## Task
Pull out each line of the listing below that contains the word "dimensions", and copy those lines. Uppercase and lowercase count as different.

## Dataset items
####

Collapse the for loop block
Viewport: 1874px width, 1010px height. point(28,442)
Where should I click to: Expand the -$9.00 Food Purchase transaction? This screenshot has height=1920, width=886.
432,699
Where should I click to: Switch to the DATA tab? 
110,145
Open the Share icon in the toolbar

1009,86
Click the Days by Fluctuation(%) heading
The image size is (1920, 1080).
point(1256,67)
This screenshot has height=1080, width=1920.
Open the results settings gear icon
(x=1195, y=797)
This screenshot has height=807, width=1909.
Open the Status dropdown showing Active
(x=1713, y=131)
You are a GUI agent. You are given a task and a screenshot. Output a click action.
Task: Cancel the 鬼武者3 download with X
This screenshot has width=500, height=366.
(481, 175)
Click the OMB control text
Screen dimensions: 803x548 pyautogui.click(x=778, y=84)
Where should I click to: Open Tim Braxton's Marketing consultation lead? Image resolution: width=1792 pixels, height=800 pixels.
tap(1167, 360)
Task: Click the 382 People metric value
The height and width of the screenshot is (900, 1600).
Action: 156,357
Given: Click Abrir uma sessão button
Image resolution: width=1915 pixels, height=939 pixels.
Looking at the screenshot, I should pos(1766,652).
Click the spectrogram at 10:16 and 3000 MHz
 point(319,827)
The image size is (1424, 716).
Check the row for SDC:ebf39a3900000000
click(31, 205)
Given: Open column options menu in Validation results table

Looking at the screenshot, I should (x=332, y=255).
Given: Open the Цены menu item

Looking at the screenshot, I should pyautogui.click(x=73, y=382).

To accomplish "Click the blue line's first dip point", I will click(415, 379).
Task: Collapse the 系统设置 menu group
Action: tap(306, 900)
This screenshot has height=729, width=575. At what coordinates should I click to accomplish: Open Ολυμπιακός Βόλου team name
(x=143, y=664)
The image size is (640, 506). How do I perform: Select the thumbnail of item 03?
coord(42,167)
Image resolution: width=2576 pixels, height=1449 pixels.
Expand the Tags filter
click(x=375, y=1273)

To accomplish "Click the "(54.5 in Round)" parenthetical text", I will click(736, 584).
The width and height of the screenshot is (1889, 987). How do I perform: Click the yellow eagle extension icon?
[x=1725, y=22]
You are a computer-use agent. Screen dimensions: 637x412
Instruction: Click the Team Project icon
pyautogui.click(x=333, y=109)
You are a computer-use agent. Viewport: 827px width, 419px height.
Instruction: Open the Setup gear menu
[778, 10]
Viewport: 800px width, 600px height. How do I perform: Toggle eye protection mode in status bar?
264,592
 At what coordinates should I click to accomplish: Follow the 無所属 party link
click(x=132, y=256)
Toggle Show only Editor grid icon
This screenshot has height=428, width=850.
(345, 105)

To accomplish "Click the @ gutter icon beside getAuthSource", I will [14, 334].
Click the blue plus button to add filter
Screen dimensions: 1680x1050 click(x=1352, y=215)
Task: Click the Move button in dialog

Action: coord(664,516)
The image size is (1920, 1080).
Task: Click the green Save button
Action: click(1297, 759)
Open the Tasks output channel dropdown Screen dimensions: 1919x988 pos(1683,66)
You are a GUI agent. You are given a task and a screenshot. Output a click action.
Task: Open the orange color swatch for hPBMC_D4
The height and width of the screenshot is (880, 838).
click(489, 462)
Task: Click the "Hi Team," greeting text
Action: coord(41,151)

####

## Solution for this exercise
Screen dimensions: 803x548 pyautogui.click(x=778, y=84)
You are a computer-use agent. Screen dimensions: 637x412
Screen dimensions: 1680x1050 click(x=1352, y=215)
Open the Tasks output channel dropdown Screen dimensions: 1919x988 pos(1683,66)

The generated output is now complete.